Response: As described in the Registration Statement, the Funds each have a principal strategy to limit the overlap between their stock portfolio holdings and each of the S&P 500 and NASDAQ 100 to less than 70%, based on fair market value, on an ongoing basis (the “70% Restriction”). The brokerage and portfolio transition costs to be borne by the Acquired Fund in connection with its portfolio repositioning prior to the Reorganization are intended to avoid adverse tax consequences associated with violating the 70% Restriction that would otherwise result by combining the current stock portfolio holdings of the two Funds, which would result in the recognition of certain gains and losses. The total estimated trading costs are expected to be de minimis, and the incurrence of these costs in connection with the Reorganization is necessary for the Acquired Fund to realize the various benefits of the Reorganization described in the Registration Statement.

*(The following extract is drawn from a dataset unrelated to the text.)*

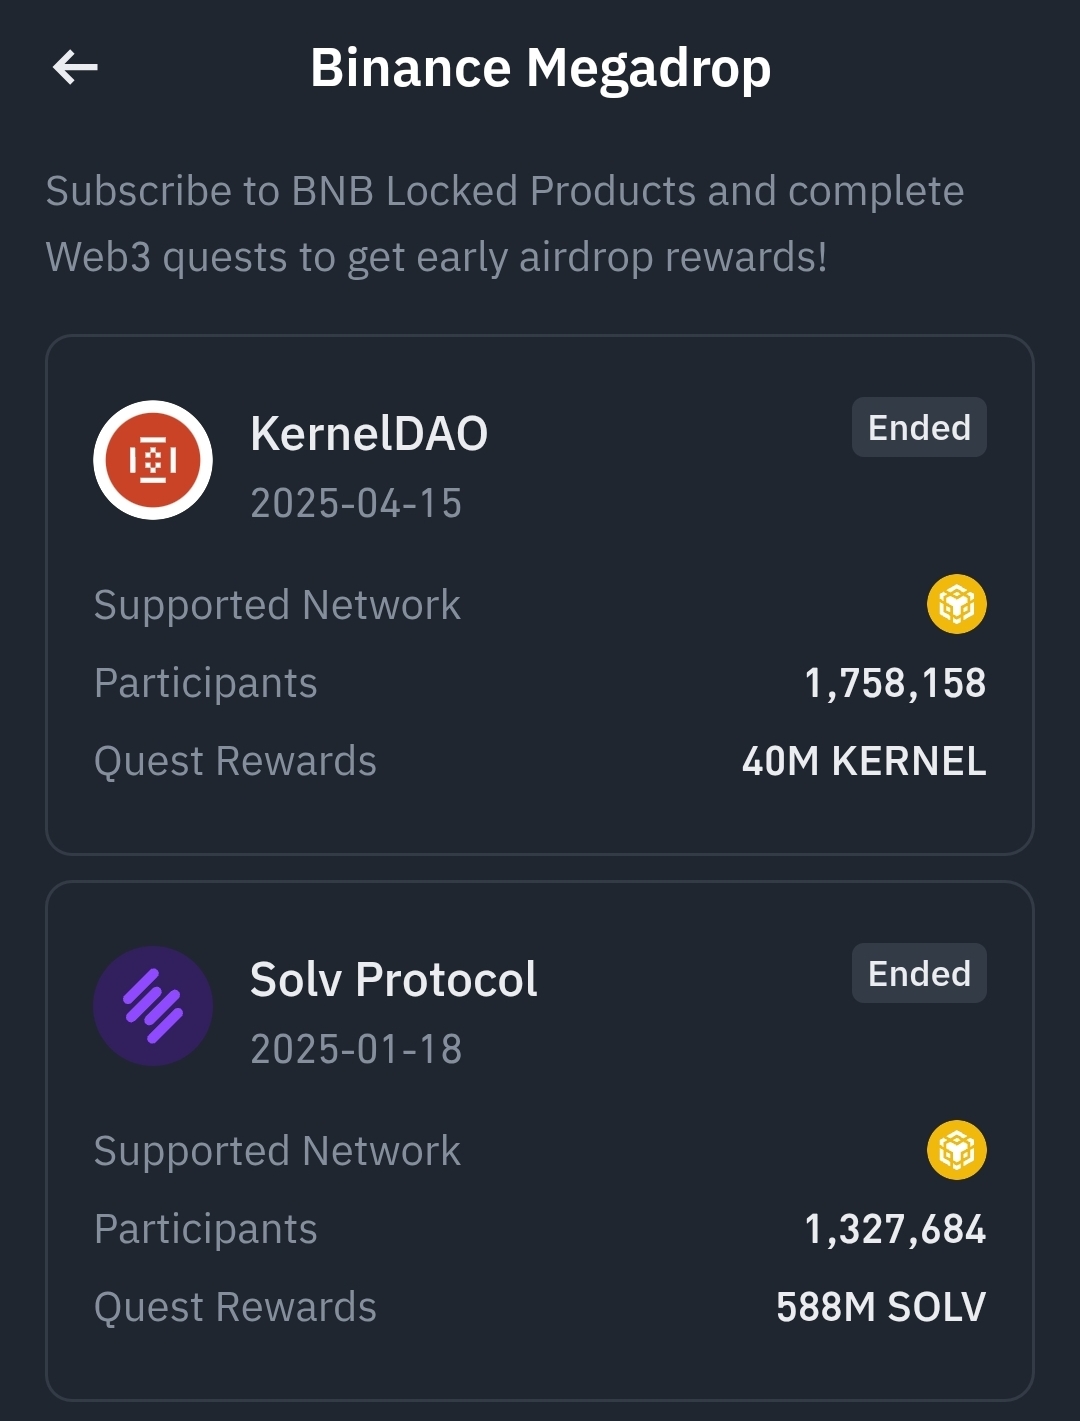Select the Binance Megadrop page title
Viewport: 1080px width, 1421px height.
click(x=540, y=69)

Taking into consideration the various benefits, including the reduction in expense ratio (among other factors), the Adviser reported to the Board of Trustees of Acquired Fund that it believed, and the Board of Trustees found, that the Acquired Fund’s participation in the Reorganization would be in the best interests of the Acquired Fund and its existing shareholders. Adviser is not aware of either (i) a standard industry practice for investment advisers to bear all brokerage and/or portfolio transition costs associated with a fund reorganization or (ii) an applicable regulatory requirement that each aspect of a fund reorganization proposal be implemented in a manner that is the most favorable to acquired fund or its shareholders, provided that the reorganization in its entirety is found to be in the fund’s and its shareholders’ best interests.

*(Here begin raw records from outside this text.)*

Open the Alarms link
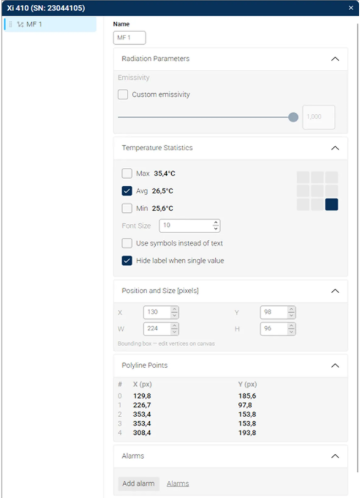 pyautogui.click(x=178, y=484)
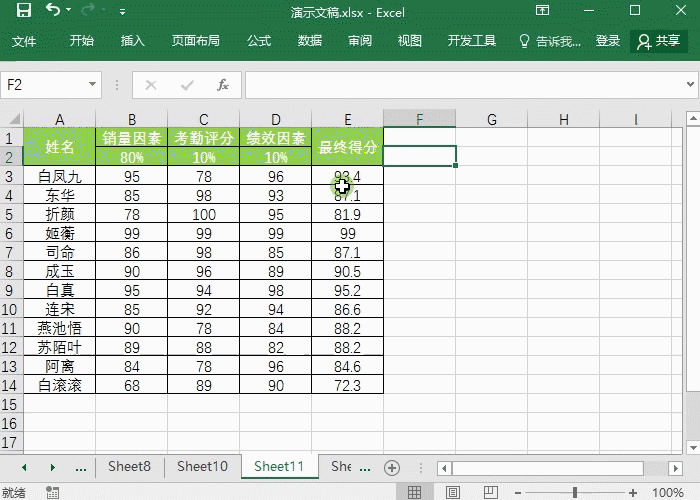Switch to Page Layout view

tap(451, 492)
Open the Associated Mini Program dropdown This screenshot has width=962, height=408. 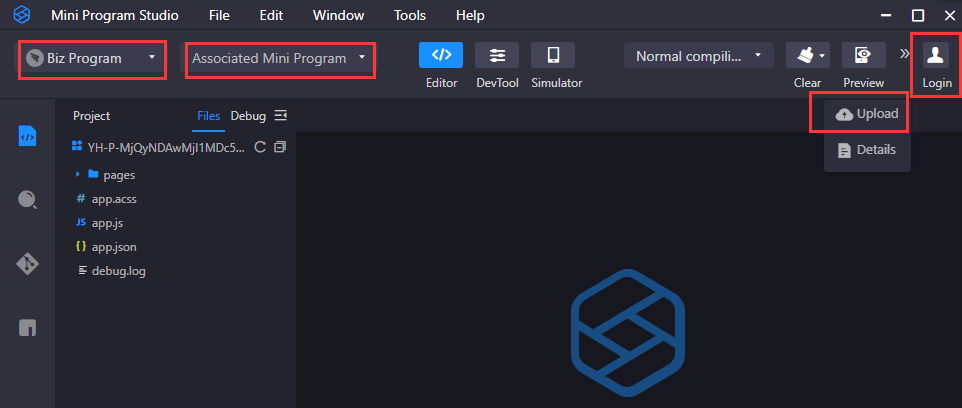click(x=279, y=58)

In light of the foregoing, the Adviser continues to believe that it is appropriate for Acquired Fund shareholders to bear the brokerage and portfolio transition costs incurred in connection with Acquired Fund’s pre-Reorganization portfolio repositioning.
- Comment: Please include in the body of the Registration Statement (rather than in a separate appendix) the disclosures required by Item 10.1.e of Form N-2 with respect to the Dividend Reinvestment Plan.
Response: The Amendment will reflect the requested revisions.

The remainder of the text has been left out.